WHAT IS NEEDED: Rewrite the lines starting at the one containing "The image size is (1280, 800)." and ending at the last line of the entries, including both, with the requests kept as they are and every coordinate in the answers multiplied by 2.55 and rounded to the nearest whole number, halves rounded up. Leave the pictures out of your rewrite.

MATERIAL FOR THIS TASK:

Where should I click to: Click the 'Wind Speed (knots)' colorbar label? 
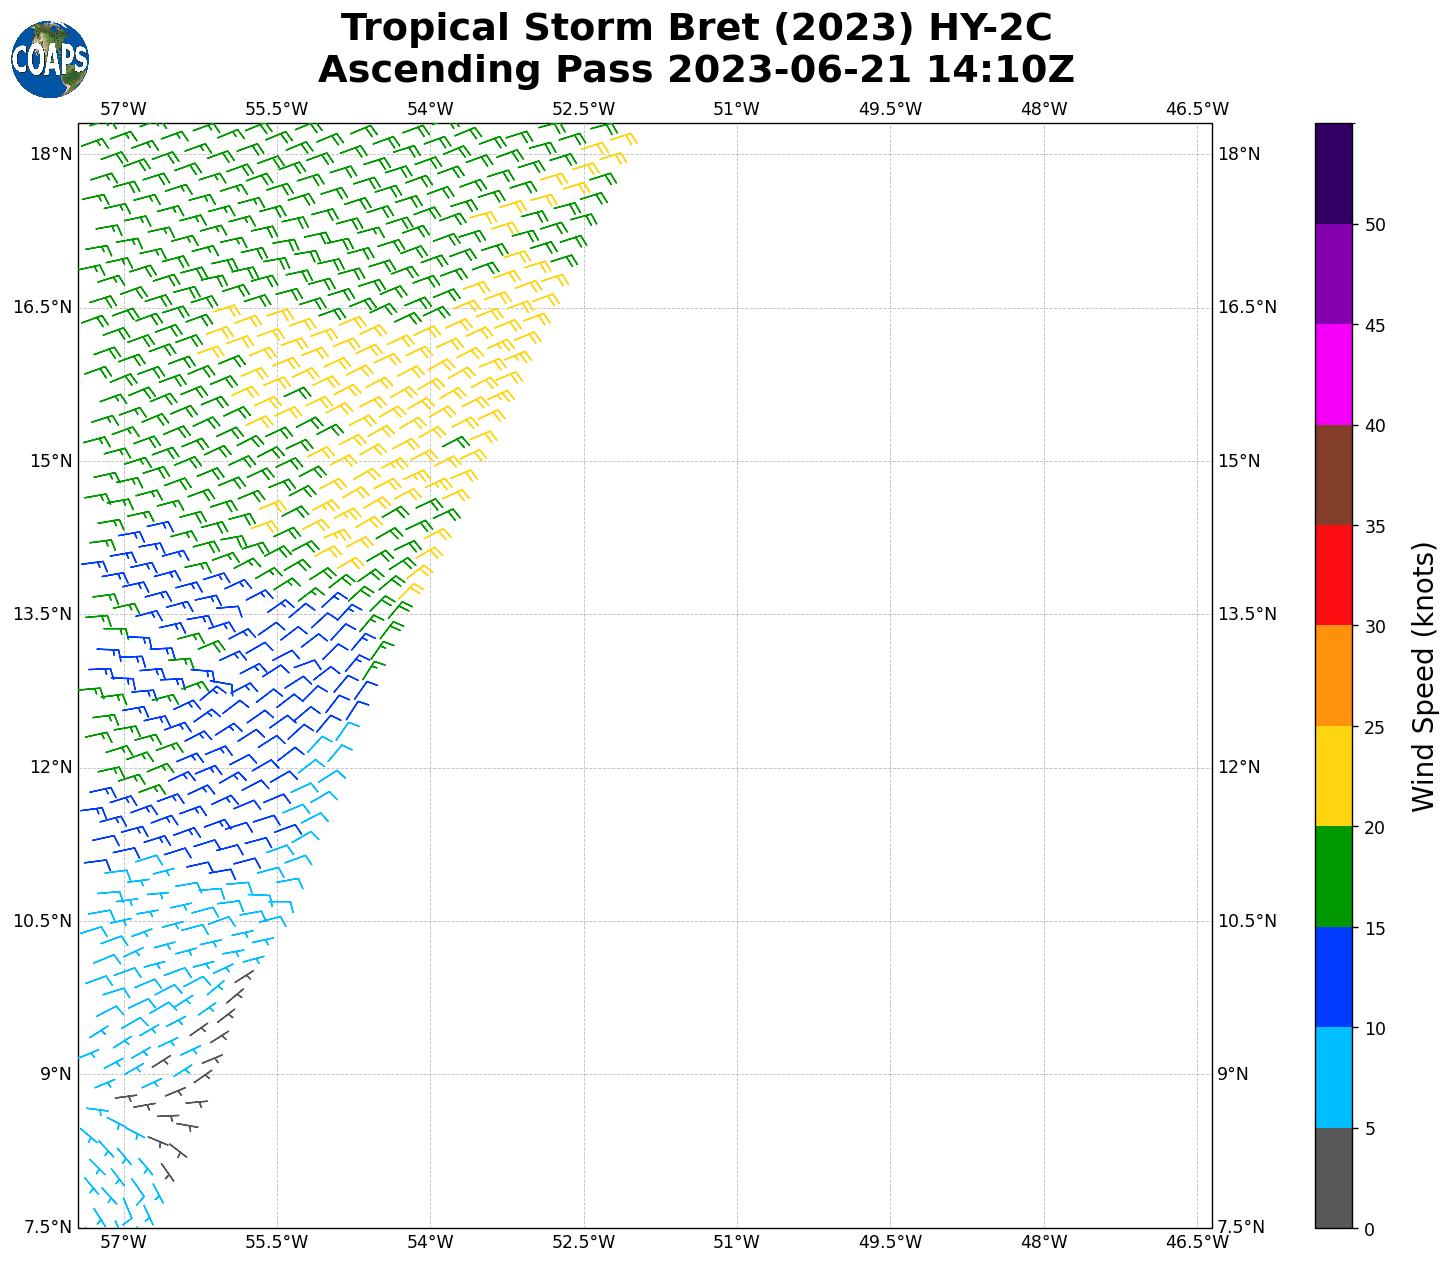pyautogui.click(x=1422, y=676)
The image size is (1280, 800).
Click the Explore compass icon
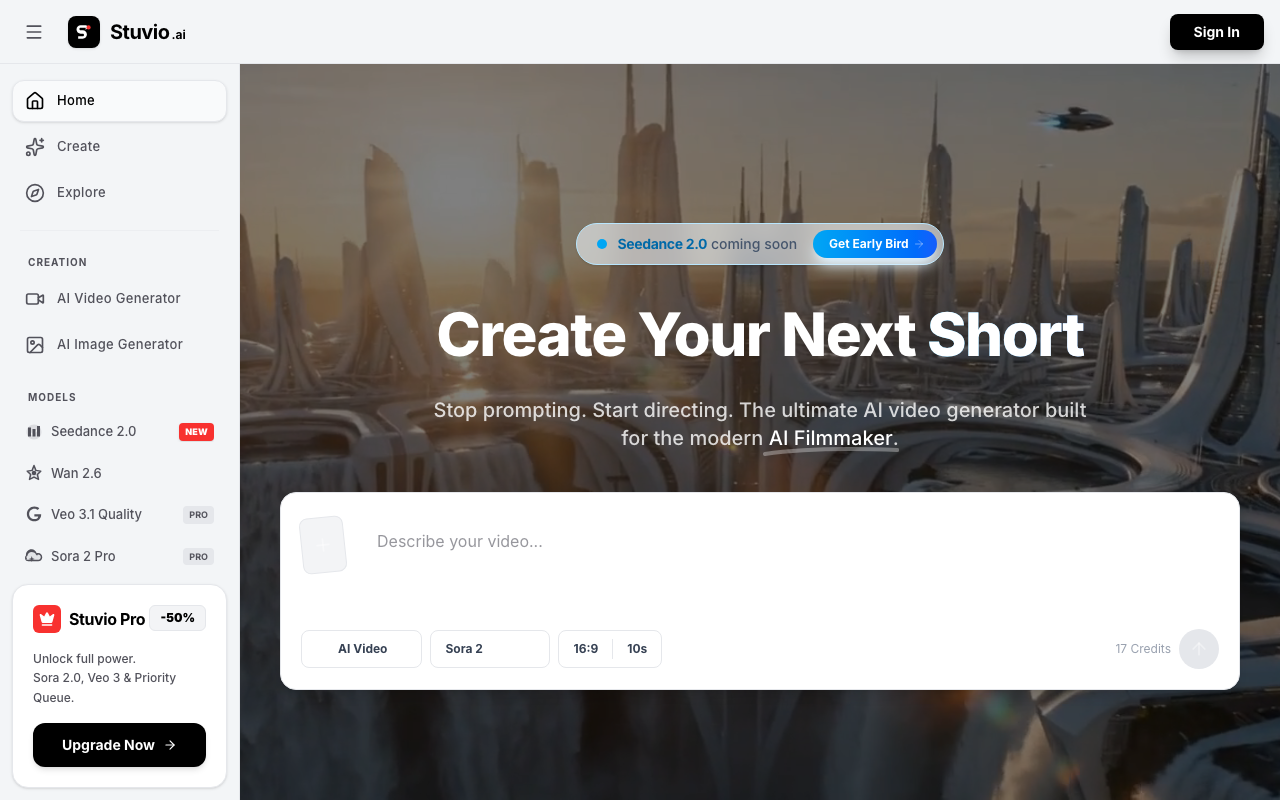pos(35,192)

SOLVED EXERCISE:
The image size is (1280, 800).
Click the Explore compass icon
pos(89,490)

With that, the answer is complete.